虚無回廊 小松左京
図太い骨太の本格SF小説。つくづく小松左京が亡くなったことは日本にとって残念な事だった。
『 “SS”―宇宙空間に突如出現した謎の物体。
真径一・二光年、長さ二光年という、人類の技術をはるかに超えた存在を、一体何者が何のためにつくり上げたのか?
AE(人工実存)の研究者・遠藤を中心とした探査計画は、AE・HE2によるSSとのコンタクトをはかる。
しかし遠藤は突然の死を遂げ、HE2からの通信も途絶えてしまう。 』
私の知性では及びもつかないリアルな概念を物語で網羅し駆使して、見る事の出来ない遥かなる景色を見ることが出来るのは小松大人ならでは。

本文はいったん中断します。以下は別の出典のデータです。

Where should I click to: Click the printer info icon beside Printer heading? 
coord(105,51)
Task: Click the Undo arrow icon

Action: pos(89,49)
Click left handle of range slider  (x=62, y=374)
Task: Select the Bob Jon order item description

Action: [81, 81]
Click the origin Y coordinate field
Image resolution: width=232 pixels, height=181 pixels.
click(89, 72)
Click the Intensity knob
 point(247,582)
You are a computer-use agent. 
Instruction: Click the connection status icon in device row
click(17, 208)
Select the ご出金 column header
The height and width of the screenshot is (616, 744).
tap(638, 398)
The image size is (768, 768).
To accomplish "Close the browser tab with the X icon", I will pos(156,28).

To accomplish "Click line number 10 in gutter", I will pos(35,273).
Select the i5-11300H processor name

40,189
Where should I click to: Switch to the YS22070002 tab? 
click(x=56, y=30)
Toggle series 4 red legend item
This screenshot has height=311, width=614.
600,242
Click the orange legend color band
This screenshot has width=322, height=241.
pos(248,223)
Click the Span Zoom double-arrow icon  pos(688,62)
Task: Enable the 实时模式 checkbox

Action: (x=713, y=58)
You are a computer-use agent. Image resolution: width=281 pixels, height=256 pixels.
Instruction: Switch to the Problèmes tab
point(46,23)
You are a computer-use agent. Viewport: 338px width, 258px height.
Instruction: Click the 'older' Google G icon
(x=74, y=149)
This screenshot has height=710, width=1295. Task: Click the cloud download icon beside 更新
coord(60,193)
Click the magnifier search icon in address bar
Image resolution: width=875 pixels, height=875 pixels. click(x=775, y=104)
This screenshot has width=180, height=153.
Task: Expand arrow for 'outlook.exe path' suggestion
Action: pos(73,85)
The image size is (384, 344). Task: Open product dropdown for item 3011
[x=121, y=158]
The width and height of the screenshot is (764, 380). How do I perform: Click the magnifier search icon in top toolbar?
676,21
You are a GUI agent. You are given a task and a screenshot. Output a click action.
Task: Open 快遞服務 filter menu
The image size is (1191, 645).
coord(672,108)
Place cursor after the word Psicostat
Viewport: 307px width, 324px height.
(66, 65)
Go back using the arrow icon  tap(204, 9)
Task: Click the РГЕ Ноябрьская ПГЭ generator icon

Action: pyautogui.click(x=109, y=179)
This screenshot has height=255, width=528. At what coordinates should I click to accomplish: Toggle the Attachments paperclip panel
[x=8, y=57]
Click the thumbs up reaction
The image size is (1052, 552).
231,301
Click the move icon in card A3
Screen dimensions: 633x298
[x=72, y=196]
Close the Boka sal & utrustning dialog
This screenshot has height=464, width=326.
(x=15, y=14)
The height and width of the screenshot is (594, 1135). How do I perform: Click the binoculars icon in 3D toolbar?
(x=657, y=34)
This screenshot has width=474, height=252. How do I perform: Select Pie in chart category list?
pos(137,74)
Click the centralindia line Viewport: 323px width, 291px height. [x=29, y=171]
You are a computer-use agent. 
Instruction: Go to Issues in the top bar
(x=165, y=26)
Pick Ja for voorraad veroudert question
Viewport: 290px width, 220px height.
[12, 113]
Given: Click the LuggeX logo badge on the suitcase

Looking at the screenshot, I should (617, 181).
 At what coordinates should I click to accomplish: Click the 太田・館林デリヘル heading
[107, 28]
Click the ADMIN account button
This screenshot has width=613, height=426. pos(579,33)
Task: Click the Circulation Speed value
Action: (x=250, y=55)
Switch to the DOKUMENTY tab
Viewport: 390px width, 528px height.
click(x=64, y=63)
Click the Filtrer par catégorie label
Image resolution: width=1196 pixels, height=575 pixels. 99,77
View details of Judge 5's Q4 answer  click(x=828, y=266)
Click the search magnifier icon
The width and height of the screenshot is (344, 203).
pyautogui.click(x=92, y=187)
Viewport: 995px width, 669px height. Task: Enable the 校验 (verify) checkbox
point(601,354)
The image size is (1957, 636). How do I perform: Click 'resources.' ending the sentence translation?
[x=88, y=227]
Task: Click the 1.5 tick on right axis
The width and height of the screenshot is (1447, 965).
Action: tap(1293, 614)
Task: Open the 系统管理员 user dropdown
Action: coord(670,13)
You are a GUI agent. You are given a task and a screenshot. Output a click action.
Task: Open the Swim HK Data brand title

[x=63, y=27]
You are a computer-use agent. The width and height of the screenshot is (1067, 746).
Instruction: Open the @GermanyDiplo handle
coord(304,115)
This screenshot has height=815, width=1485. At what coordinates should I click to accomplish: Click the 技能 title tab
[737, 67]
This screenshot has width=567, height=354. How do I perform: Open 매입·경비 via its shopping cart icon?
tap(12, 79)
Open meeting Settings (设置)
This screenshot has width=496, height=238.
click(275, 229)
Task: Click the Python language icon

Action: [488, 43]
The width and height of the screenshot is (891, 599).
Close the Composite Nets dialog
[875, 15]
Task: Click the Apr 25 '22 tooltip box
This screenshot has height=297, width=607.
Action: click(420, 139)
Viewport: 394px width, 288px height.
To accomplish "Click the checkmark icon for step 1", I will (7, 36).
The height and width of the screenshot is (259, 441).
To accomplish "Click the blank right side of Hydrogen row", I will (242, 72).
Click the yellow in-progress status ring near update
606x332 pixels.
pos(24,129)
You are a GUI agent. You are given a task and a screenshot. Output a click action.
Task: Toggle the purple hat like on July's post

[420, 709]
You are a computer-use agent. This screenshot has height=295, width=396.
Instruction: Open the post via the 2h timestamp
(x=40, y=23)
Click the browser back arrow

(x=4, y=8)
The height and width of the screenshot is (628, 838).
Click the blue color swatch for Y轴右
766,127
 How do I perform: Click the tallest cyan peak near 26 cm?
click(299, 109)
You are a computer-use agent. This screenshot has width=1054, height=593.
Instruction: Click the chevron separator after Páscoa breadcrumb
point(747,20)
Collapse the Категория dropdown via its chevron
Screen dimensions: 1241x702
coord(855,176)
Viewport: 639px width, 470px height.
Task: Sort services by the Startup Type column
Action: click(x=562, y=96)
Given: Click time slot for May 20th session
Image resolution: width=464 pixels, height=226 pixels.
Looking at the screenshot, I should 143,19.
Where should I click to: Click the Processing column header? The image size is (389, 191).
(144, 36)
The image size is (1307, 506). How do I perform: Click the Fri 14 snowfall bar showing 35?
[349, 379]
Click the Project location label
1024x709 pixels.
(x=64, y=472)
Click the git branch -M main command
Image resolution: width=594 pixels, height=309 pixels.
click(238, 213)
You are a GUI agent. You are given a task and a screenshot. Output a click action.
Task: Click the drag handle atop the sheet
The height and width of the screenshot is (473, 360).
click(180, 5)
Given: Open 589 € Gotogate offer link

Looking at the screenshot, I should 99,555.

これを読むと、氏の名短編集『ゴルディアスの結び目』からインスパイアされて開花したものが本作だと良く判る。
時系列と空間地理を軽々とスキップ出来るのは、ヒューマンドラマのベースでない物語の骨格と血肉を作者の手中に収めているから。
最近やっとリアルに出現し始めたAI 人工知能、その先の先を科学·宇宙·人類ベースで見透す博学を使い熟す知性。
高齢なってなおこの様な、ど真ん中の本格SF小説を執筆していたことは、今更ながら感嘆する。
未完に終わったのは残念だが、それでもなお輝きを放ち続ける作品。
未完のような感じでも、屹立した完成度の高さを求めるなら、短編集『ゴルディアスの結び目』。
また読みたくなって来た。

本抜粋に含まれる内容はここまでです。